■ **What to work on**: Please rewrite the rows from the line with "Task: Click the zoom in magnifier icon" up to and including the line with "Action: tap(668, 138)", and give only those lines. Multiply each click coordinate by 2.1 and round it to a whole number, rounding halves up. Keep all other text unchanged, and leave out the pictures.

■ **Record list**:

* START *

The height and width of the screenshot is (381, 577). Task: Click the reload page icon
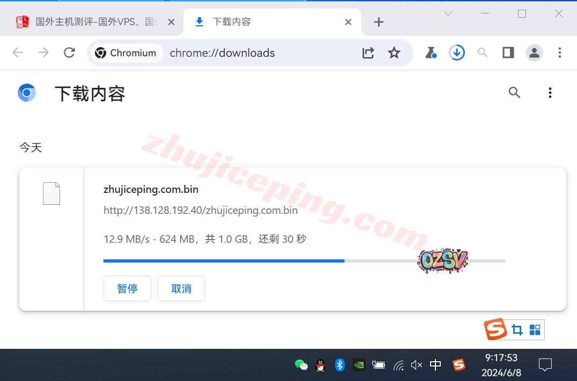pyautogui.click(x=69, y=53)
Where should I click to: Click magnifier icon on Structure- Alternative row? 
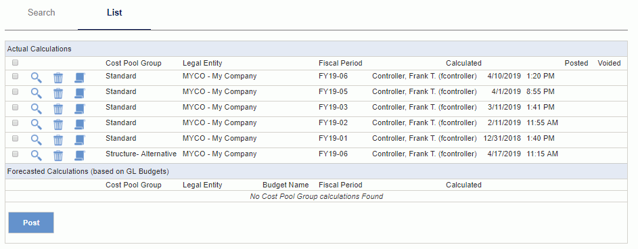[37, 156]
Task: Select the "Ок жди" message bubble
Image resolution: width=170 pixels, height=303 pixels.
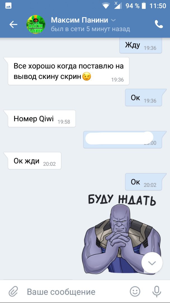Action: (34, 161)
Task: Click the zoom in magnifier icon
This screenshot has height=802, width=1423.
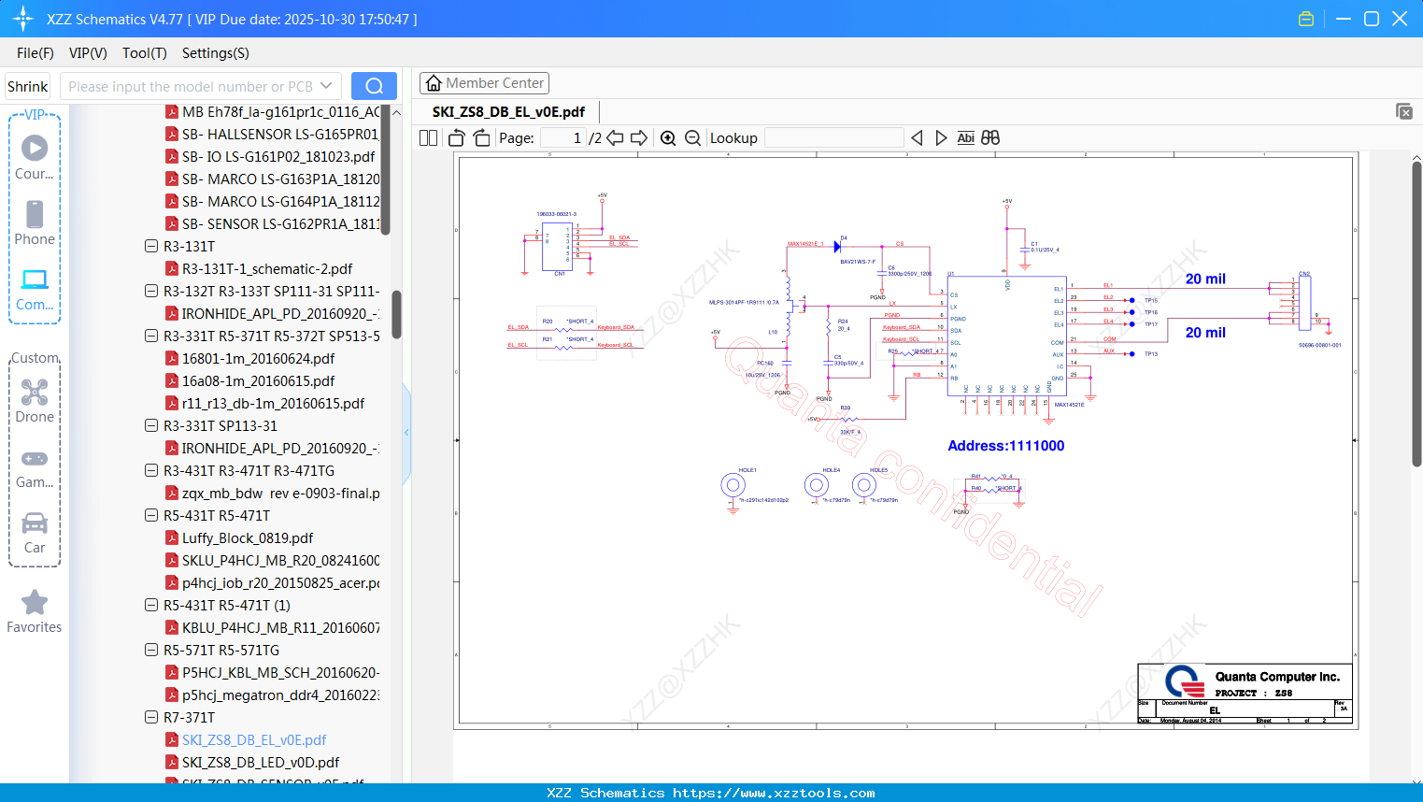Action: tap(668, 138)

* END *
* START *

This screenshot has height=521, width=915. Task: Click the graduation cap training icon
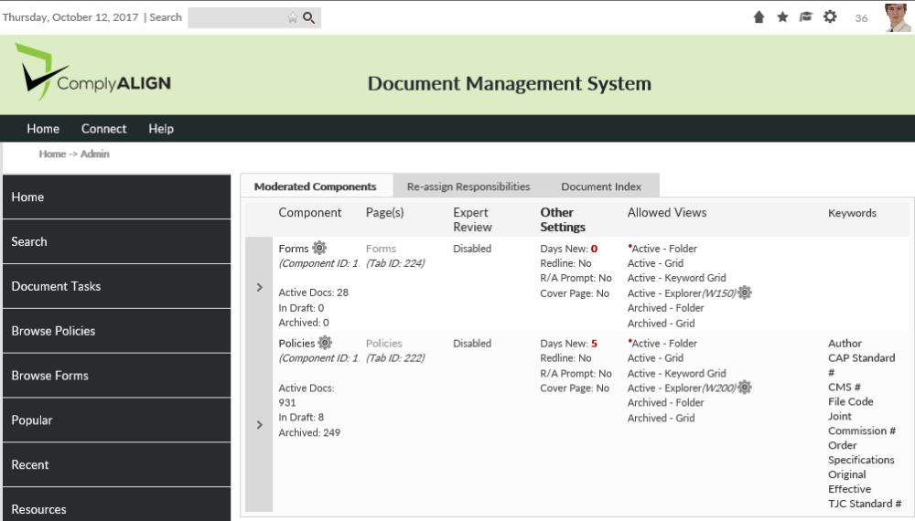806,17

* END *

■ **Complete response**:
Task: Click the zoom in magnifier icon
This screenshot has height=802, width=1423.
Action: tap(1403, 290)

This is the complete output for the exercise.